Stage 1 reconciler behaviour

VmafxJob: if Phase is empty, set to Pending; if AssignedNode is set and Phase is Pending, advance to Running. No Pod creation in Stage 1.

VmafxNode: every 30 seconds, probe http://vmafx-controller.<ns>.svc.cluster.local:8080/healthz; update Healthy and LastHeartbeat in the status subresource.

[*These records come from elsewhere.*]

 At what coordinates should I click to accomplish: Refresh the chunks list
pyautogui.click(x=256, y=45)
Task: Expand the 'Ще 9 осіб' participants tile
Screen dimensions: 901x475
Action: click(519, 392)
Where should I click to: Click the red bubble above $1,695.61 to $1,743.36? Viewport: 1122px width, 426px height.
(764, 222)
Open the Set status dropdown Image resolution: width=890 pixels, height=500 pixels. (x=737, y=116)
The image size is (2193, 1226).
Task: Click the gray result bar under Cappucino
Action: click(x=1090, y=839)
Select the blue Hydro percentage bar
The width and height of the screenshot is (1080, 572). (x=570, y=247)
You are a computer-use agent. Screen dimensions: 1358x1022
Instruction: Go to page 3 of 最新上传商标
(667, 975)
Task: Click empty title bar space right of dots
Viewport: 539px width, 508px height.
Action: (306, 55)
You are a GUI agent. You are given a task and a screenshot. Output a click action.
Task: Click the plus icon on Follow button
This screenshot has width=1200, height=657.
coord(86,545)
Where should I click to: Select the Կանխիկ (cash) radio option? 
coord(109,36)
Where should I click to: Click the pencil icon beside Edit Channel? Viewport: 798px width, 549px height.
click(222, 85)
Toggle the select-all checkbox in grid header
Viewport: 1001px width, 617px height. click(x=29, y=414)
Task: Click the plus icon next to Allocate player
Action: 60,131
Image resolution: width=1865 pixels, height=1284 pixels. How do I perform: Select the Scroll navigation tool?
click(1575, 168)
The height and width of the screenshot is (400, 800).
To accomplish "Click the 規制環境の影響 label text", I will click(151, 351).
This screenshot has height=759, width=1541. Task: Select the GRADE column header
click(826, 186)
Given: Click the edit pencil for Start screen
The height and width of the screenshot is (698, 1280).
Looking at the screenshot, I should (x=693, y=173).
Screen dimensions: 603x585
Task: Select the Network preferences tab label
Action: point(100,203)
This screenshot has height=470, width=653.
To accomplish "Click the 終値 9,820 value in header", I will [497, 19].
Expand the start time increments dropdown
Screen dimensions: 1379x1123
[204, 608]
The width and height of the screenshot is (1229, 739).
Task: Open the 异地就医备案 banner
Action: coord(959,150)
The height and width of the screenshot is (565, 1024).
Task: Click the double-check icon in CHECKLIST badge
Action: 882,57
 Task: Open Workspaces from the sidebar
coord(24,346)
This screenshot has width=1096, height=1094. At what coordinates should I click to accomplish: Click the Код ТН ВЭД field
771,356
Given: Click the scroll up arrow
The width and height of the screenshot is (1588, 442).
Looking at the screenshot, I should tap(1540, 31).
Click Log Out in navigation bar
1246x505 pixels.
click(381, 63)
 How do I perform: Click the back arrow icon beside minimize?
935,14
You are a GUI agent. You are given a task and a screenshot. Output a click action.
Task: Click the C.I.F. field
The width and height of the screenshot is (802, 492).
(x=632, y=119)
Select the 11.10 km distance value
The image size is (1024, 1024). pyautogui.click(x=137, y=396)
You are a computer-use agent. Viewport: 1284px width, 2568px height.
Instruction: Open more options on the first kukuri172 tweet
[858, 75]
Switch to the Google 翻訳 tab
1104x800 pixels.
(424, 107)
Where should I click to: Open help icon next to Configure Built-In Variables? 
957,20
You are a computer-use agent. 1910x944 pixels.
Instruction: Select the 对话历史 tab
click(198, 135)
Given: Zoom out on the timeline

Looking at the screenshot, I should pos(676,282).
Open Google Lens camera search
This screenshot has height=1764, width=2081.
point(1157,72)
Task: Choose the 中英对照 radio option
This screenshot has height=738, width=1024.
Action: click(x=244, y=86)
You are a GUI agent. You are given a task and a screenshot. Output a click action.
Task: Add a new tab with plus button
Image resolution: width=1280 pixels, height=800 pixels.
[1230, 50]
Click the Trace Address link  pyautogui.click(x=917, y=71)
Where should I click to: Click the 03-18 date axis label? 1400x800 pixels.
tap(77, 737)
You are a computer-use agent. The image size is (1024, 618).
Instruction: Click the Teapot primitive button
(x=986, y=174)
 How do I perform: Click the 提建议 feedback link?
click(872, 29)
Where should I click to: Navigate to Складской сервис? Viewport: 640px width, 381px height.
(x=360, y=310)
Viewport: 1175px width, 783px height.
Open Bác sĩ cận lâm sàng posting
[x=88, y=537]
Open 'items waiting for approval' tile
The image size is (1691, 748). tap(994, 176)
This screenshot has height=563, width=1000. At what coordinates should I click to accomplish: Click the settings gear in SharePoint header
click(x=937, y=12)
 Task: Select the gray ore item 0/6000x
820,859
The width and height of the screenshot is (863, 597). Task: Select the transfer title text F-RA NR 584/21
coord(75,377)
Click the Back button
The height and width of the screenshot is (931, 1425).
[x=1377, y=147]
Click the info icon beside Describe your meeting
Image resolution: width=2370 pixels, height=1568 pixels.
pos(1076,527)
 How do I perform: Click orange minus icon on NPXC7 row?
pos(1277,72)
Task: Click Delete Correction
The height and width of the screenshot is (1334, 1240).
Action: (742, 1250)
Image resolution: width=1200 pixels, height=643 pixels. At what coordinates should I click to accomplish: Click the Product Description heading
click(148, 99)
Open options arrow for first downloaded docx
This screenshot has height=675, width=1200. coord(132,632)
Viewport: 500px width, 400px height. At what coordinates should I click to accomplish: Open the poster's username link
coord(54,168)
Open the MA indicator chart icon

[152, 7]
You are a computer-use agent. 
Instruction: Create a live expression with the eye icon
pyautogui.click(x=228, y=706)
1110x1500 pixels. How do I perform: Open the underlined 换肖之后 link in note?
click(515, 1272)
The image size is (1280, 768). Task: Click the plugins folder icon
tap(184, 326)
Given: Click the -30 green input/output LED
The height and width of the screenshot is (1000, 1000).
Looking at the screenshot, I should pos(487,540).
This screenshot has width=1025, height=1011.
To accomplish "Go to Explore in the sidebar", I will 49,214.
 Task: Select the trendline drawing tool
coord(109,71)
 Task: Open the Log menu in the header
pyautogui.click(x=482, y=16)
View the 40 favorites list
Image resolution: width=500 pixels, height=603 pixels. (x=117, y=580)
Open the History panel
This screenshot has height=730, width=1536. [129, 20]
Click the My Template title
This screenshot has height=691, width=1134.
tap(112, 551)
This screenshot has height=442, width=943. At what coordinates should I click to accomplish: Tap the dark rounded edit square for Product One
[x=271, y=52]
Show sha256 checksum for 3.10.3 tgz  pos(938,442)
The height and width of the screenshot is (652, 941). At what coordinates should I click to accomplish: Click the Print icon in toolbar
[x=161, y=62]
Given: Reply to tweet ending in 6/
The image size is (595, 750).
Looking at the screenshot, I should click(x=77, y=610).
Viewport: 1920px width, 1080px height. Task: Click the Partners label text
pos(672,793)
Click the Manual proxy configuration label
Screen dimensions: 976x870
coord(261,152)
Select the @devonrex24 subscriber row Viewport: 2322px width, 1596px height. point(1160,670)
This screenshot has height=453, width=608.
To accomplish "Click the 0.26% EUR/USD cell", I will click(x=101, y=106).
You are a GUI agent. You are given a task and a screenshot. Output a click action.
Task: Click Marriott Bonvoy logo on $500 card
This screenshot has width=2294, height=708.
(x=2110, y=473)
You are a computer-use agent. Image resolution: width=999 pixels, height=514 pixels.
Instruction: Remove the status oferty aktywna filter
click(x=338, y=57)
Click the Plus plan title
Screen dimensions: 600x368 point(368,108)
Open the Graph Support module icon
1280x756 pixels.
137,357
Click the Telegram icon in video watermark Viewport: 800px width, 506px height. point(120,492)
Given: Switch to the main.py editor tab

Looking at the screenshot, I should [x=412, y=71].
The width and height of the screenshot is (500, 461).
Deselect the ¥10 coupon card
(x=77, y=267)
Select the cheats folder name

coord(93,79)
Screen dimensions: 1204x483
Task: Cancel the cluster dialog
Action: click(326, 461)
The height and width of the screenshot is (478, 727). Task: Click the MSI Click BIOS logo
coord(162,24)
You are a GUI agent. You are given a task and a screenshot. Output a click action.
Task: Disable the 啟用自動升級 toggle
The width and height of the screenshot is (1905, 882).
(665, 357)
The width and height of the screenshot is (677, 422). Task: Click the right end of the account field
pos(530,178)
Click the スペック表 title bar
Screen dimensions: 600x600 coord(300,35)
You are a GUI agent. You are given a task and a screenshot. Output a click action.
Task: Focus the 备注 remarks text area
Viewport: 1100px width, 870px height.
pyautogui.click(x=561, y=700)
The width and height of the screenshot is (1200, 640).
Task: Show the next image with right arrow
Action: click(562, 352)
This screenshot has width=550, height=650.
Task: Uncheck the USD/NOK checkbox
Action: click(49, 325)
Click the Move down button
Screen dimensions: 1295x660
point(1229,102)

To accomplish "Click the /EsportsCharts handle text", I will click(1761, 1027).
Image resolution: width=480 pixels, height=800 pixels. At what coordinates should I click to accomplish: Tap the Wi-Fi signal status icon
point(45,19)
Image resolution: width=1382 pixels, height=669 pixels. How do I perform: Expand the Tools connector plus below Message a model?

VmafxModelTraining: set Phase to Initializing if empty; log and requeue every 60 seconds. Full SGD-EMA loop is Stage 2.

Dependencies added

  • sigs.k8s.io/controller-runtime v0.19.4
  • k8s.io/apimachinery, k8s.io/client-go (pulled transitively)
  • go.uber.org/zap (already pulled by controller-runtime; now direct for main)
  • github.com/onsi/ginkgo/v2, github.com/onsi/gomega (tests)

Alternatives considered

Option Pros Cons Why not chosen
Run kubebuilder init/create-api Standard scaffold; familiar to kubebuilder users kubebuilder binary not available on host; scaffold adds boilerplate Makefiles + PROJECT files that conflict with our Meson workflow Equivalent output produced manually; controller-gen codegen deferred to Stage 2 CI job
Single monolithic reconciler file Fewer files Impedes parallel Stage 2 development across CRD types Three separate files match the standard kubebuilder pattern
operator-sdk instead of kubebuilder Ansible/Helm operator flavours available Larger toolchain dependency; kubebuilder/controller-runtime are the upstream primitives anyway kubebuilder / controller-runtime chosen per ADR-0709
Separate Go module for operator Clean dependency isolation Breaks the single-module workspace strategy established by ADR-0702 Retained in the root module; cmd/vmafx-operator/ prefix is sufficient isolation

Consequences

  • Positive: kubectl get vmafxjobs/vmafxnodes/vmafxmodeltrainings works after helm upgrade --set operator.enabled=true. CRDs auto-install from Helm's crds/ directory on first install.
  • Positive: envtest suite verifies CRD installation + reconcile trigger without a live cluster.
  • Negative: DeepCopyObject implementations in zz_generated_deepcopy.go are hand-written; controller-gen integration (to auto-regenerate them) is a Stage 2 task.
  • Neutral: Helm operator.enabled defaults to false; existing deployments are unaffected. Set --set operator.enabled=true to opt in.

References

  • Parent: ADR-0709 (VMAFX Phase 4b distributed platform).
  • Sibling controller: ADR-0711 (vmafx-controller Phase 4b.1).
  • Research #30: sidecar online-learning pipeline (VmafxModelTraining design).
  • req: Phase 4b.3 operator task brief — kubebuilder skeleton + stub reconcilers for VmafxJob, VmafxNode, VmafxModelTraining; Helm integration; envtest coverage.